料理

おせちに欠かせない「おとそ」と「祝い箸」の話


2013.12.03

おとそ 撮影:工藤雅夫

おせち料理は五大節句の中でも最も重みのある行事食。地方や家庭によりさまざまですが、新しい年を迎える、すわなち「新玉(あらたま)の年を寿(ことほ)ぐ」という意味合いが込められた、まことにおめでたい料理です。おせち料理には欠かせない「おとそ」と「祝い箸」について、料理研究家の鈴木登紀子(すずき・ときこ)さんにお話を聞きました。

 

*  *  *

 

おとそ

 

おとそとは、大みそかに、酒器にとそ散(漢方薬)とみりん(または清酒とみりん)を入れ、一晩おいたものです。
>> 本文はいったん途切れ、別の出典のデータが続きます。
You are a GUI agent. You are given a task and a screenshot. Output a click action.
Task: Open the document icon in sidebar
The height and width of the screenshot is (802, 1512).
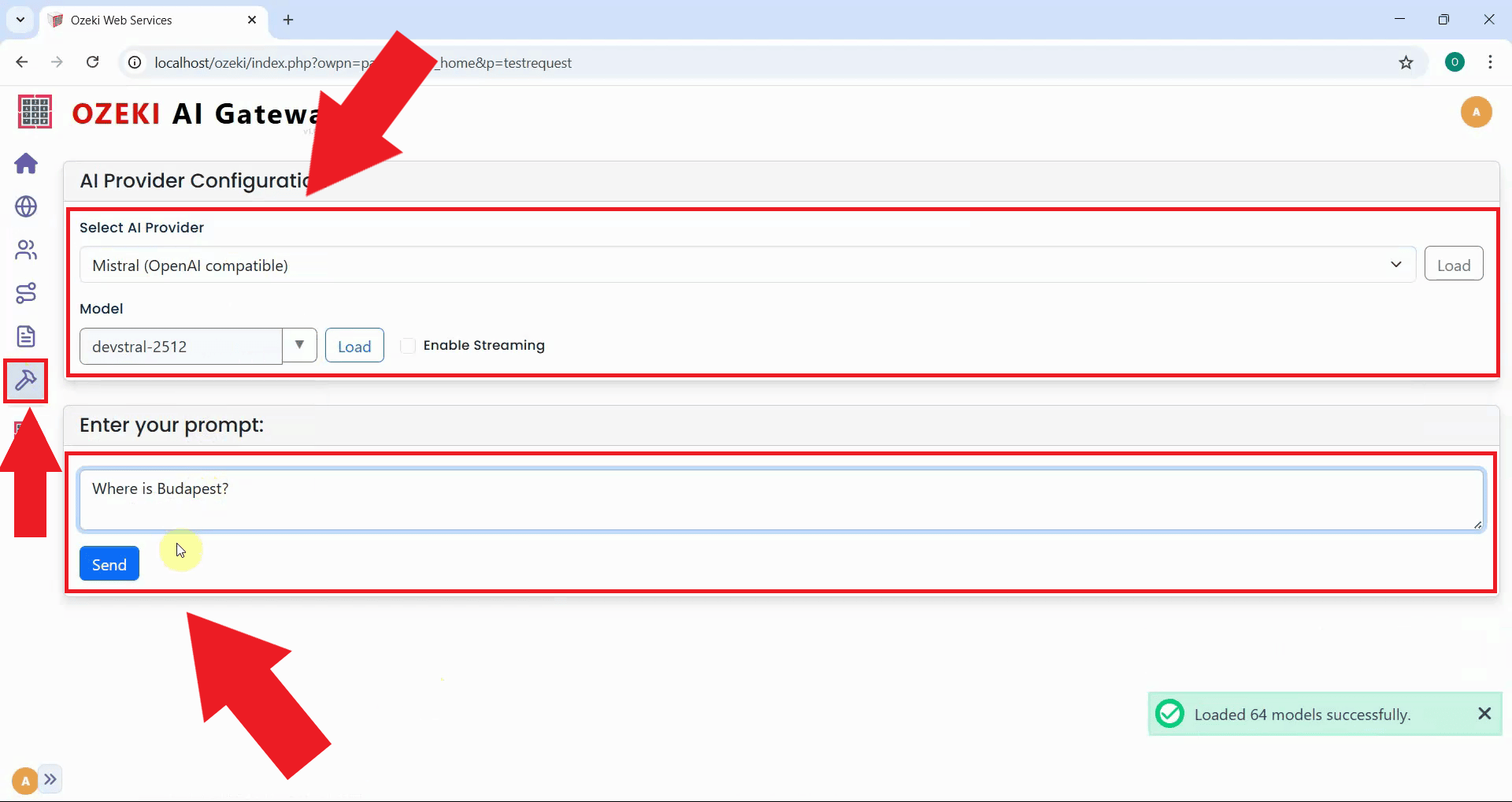point(26,336)
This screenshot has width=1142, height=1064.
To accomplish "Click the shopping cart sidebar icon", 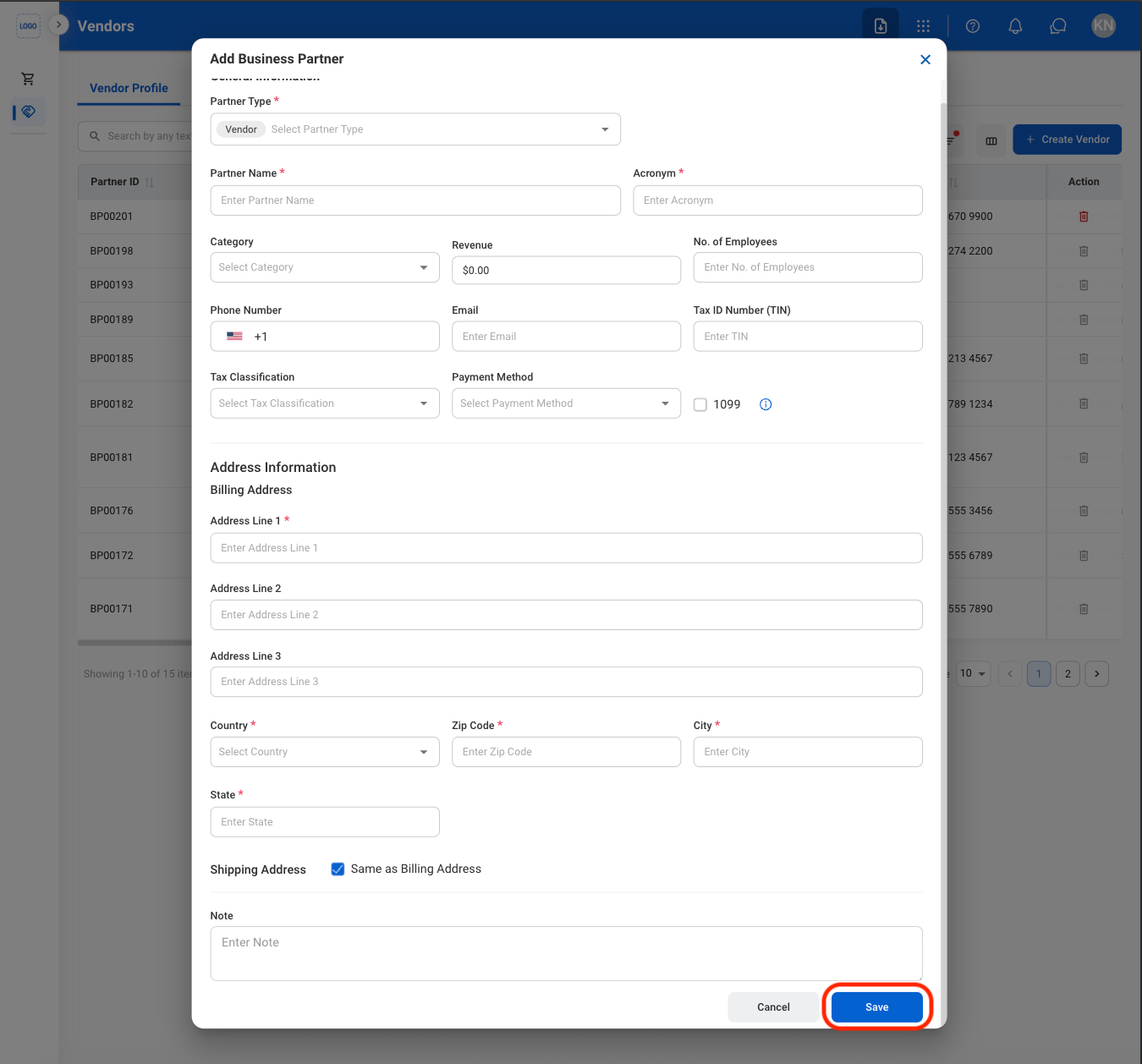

まず年長者が杯をあけ、その杯を年少者に渡して年長者がつぎ、英知を分け与えるという意味があります。最近は塗り物だけではなく、かわいらしい陶器のとそ器などもありますので、ぜひおせちに添えてくださいませ。

 

祝い箸

 

毎年、箸袋に干支と家族の名前を手書きして、三が日同じものを使っています。箸置きもおめでたいものを使うと、さらにお正月気分が高まるわね。箸は、両側が細く、中央がふくらんだ柳箸を使います。折れると縁起が悪いので丈夫な柳で、という意味と、中央がふくらんでいるのを身ごもった姿や稲穂の実りに見立て、子孫繁栄や五穀豊穣を願う意味とがあります。